任务说明 - 请接着这篇讲 mxshift 数据迁移配置的文档最后一行，往下续写。

文档 -

*-*-*

准备好 TOML 文件后,执行如下命令以启动 mxshift 进行全量迁移。

$ mxshift -c config_path_full.toml

2.2 增量迁移

[database]
        [database.source]
        ## Name of database
        db-database= "testdb"
        ## Hostname of database master
        db-host="sdw3"
        ## password of database
        db-password="xxxx"
        ## Port of database master
        db-port=54322
        ## user name of database
        db-user="gpadmin"
        ## Version of database(Please use the result of 'SELECT version();' as value). Required only when
        ##       1. Source database is un-reachable, and 'ddl.only-ddl' is enabled and 'ddl.mode' is 'input'
        ##       2. Target database is un-reachable, and 'ddl.mode' is 'output' */
        # db-version="PostgreSQL 12 (MatrixDB 5.2.0-enterprise) (Greenplum Database 7.0.0+dev.17410.gedbdb5ef84 build dev) on arm-apple-darwin21.5.0, compiled by Apple clang version 13.0.0 (clang-1300.0.27.3), 64-bit compiled on Jun  5 2023 15:45:24"
        ## The installation directory of database
        install-dir="/usr/local/greenplum-db-6.7.1"
        [[database.source.hostname-to-ip]]
             ## The content within <> should be replaced with actual information and <> should be removed
             node-hostname="<mdw>" 
             node-ip="<127.0.0.1>"
        [[database.source.hostname-to-ip]]
             node-hostname="<sdw1>"
             node-ip="<127.0.0.2>"
        [[database.source.hostname-to-ip]]
             node-hostname="<sdw2>"
             node-ip="<127.0.0.3>"

        [database.target]
        ## Name of database
        db-database="destdb"

*-*-*

所供数据 -
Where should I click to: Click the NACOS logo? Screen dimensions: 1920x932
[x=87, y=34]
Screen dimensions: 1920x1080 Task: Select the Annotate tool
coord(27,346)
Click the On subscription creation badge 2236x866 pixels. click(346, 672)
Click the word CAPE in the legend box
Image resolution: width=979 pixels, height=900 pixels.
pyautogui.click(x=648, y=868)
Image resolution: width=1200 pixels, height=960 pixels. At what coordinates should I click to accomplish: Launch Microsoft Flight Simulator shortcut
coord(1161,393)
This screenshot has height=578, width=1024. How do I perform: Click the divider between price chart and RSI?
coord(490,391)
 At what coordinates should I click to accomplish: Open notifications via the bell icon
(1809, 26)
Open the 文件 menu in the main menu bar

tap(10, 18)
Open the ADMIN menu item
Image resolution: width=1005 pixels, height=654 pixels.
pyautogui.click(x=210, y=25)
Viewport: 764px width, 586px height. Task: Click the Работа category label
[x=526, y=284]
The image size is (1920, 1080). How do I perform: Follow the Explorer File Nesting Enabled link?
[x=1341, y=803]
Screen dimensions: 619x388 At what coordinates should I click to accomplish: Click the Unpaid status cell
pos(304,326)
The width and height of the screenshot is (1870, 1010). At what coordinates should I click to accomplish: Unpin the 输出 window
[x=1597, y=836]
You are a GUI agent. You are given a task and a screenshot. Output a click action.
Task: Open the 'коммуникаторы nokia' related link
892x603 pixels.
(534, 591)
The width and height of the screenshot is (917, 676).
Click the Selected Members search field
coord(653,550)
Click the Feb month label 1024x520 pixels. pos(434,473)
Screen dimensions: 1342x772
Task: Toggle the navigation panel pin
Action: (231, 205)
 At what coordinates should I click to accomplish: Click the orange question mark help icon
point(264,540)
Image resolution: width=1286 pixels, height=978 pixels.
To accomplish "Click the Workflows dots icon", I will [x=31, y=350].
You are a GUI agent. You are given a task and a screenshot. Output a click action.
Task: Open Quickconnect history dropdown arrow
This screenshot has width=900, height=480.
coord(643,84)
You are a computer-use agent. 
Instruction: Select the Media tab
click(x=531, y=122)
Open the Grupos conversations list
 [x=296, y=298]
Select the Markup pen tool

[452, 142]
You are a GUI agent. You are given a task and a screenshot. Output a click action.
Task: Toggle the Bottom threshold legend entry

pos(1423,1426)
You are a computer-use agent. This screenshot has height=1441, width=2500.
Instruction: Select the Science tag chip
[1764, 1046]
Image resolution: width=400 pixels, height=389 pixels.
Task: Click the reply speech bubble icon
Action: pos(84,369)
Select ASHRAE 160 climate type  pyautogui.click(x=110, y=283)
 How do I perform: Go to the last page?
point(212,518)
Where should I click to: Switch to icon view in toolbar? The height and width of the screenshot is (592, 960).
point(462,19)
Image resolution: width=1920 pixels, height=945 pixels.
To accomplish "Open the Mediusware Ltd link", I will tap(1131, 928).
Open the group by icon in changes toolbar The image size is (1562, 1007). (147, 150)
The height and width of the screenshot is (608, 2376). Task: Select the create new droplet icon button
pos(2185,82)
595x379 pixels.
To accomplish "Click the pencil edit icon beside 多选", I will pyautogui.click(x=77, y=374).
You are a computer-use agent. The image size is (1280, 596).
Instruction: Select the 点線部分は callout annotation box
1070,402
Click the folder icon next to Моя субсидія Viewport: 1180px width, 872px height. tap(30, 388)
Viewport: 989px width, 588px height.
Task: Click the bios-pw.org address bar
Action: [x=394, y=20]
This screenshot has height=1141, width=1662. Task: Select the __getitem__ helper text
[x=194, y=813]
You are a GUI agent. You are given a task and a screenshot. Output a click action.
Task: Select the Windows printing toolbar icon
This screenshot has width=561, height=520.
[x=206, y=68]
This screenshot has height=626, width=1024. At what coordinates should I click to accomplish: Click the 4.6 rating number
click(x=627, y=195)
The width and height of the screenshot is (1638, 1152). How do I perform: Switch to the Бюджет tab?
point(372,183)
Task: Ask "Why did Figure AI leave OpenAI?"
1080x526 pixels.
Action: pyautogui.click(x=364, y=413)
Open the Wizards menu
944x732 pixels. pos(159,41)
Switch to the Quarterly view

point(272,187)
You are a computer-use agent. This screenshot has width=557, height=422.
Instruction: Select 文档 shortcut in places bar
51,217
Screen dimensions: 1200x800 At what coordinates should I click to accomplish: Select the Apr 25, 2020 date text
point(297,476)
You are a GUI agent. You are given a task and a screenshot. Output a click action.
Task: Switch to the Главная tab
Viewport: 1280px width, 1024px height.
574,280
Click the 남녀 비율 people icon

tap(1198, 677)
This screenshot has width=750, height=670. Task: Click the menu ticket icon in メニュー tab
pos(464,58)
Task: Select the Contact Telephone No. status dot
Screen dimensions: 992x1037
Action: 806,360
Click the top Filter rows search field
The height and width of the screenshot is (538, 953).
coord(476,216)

*-*-*

任务结果 -
        ## Hostname of database master
        db-host="172.16.100.32"
        ## password of database
        db-password="yyyy"
        ## Port of database master
        db-port=5432
        ## user name of database
        db-user="mxadmin"
        ## Version of database(Please use the result of 'SELECT version();' as value). Required only when
        ##       1. Source database is un-reachable, and 'ddl.only-ddl' is enabled and 'ddl.mode' is 'input'
        ##       2. Target database is un-reachable, and 'ddl.mode' is 'output' */
        # db-version="PostgreSQL 12 (MatrixDB 5.2.0-enterprise) (Greenplum Database 7.0.0+dev.17410.gedbdb5ef84 build dev) on arm-apple-darwin21.5.0, compiled by Apple clang version 13.0.0 (clang-1300.0.27.3), 64-bit compiled on Jun  5 2023 15:45:24"

[scope]
disable-connector=false
## The compress method for transferring data, methods restricted to 0/gzip/lz4/zstd        
compress-method="lz4"
## mode for transferring data from source to target database, and value restricted to normal/dryrun/fetch/motion.
##dryrun for only executing ddl, not transferring data
##fetch for fetching data from source and abandon
##motion for fetching data from source, redistributing and finally abandon
mode="normal"
## Sql for select segment information from source database        
# select-source-segment-sql="SELECT dbid, content, port, hostname FROM gp_segment_configuration WHERE status = 'u' AND role = 'p' ORDER BY CONTENT;"
## Sql for select segment information from target database
# select-target-segment-sql="SELECT dbid, content, port, hostname FROM gp_segment_configuration WHERE status = 'u' AND role = 'p' ORDER BY CONTENT;"
## Whether to disable data incremental migration, by default, it is true.
disable-data-increment=false
        [[scope.table-list]]
                schema="test_schema_1"
                name="table_001"
        [[scope.table-list]]
                schema="test_schema_2"
                name="table_002"

        [[scope.exclude-table-list]]
                schema="test_schema_3"
                name="table_003"        
schema-list=["test_schema_1", "test_schema_2"]
exclude-schema-list=["test_schema_5", "test_schema_8"]

[log]
## The log level, value restricted to: debug/verbose/info.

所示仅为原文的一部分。